> [WHAT TO DO] When you find the line with "Task: Click the NAME field label text" among the records below, reproduce it and each line after it exactly, ending with the line with "Viewport: 1288px width, 945px height.".

> [EXTRACTED MATERIAL]
╭──
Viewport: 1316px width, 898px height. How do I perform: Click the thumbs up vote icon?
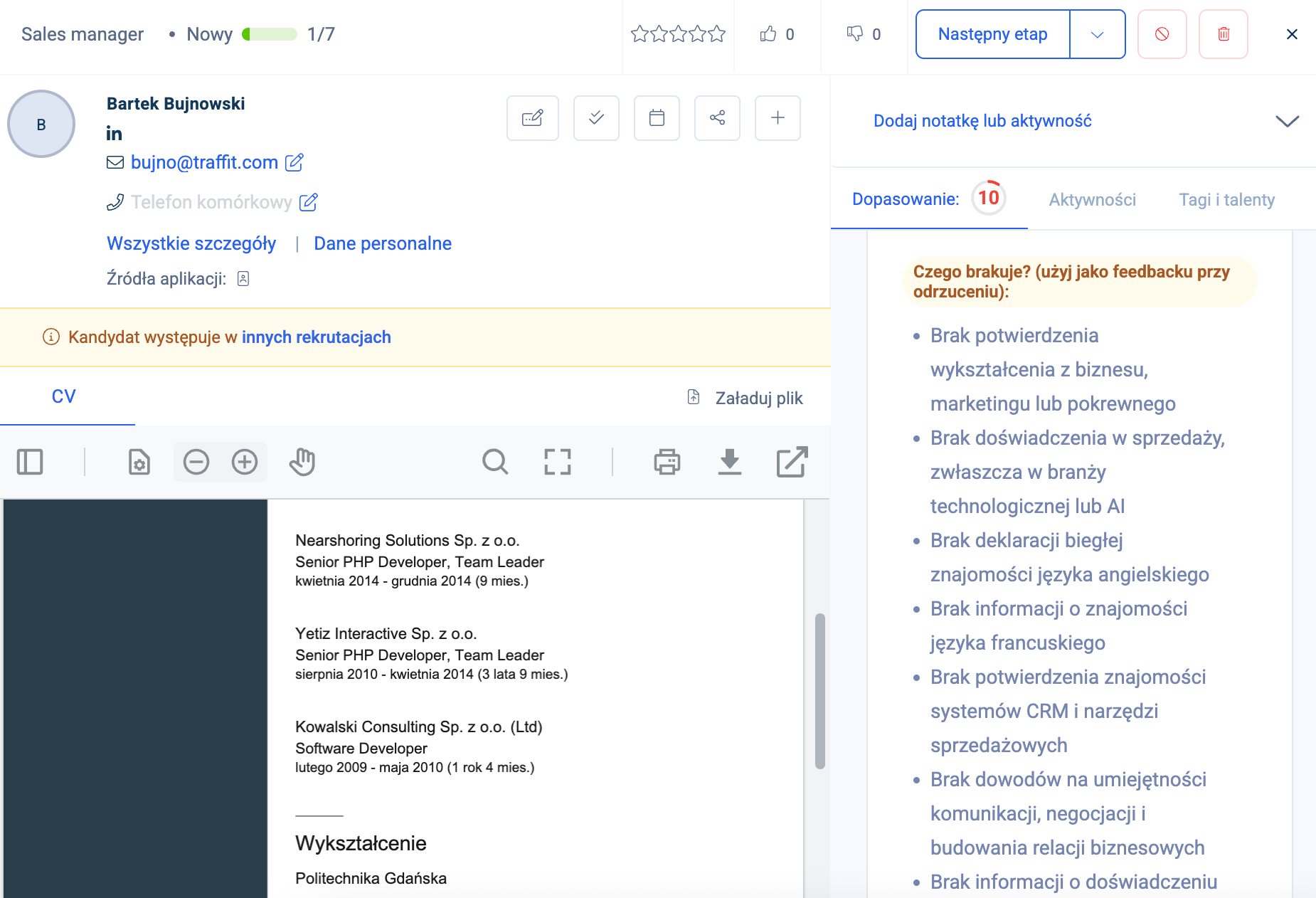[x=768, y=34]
╰──
╭──
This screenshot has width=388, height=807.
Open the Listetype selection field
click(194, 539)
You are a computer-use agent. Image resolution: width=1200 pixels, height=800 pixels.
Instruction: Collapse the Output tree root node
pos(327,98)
╰──
╭──
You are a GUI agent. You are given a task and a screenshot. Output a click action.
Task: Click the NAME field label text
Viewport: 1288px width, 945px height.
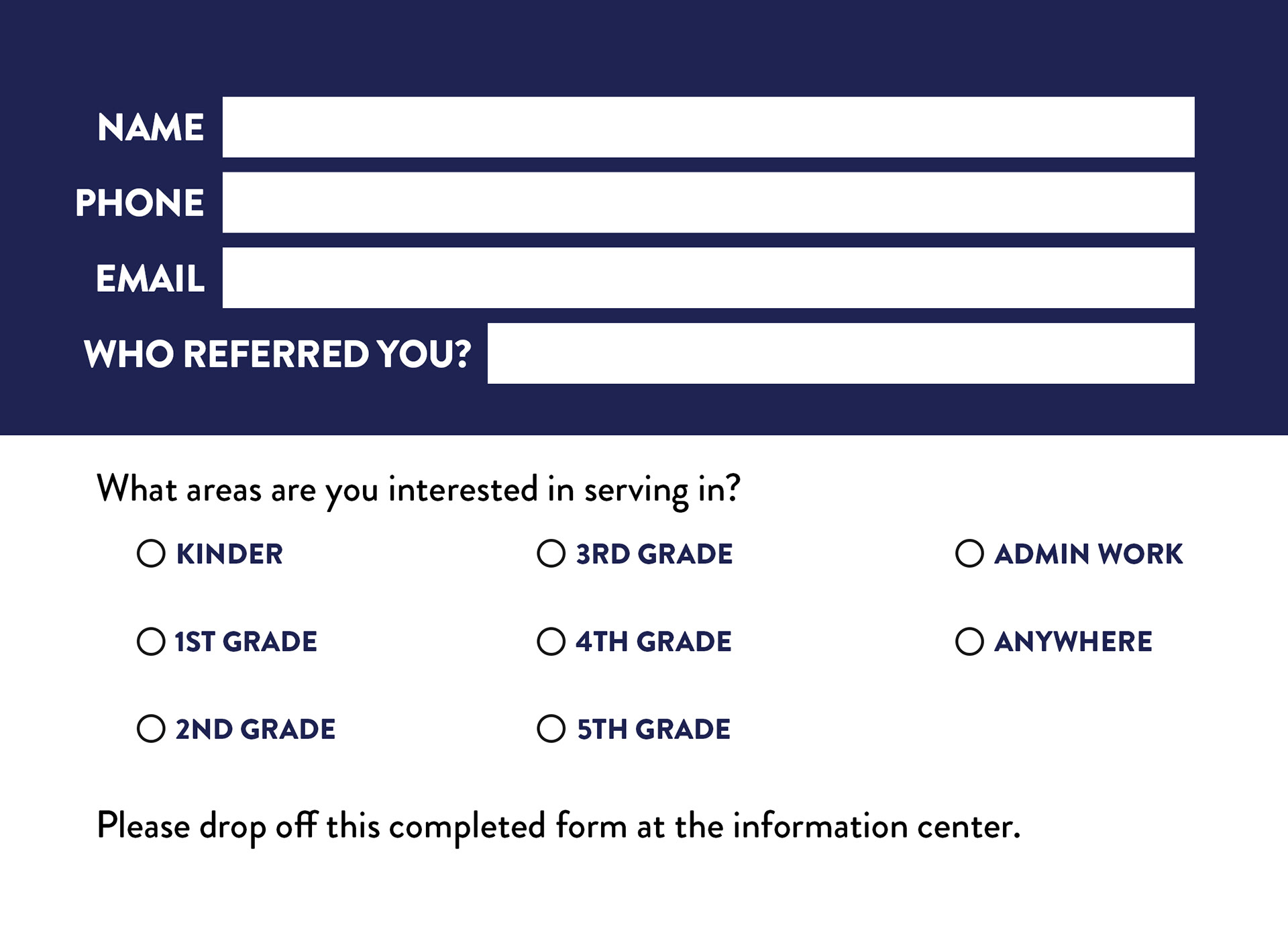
╰──
> [ANSWER]
Task: Click the NAME field label text
Viewport: 1288px width, 945px height.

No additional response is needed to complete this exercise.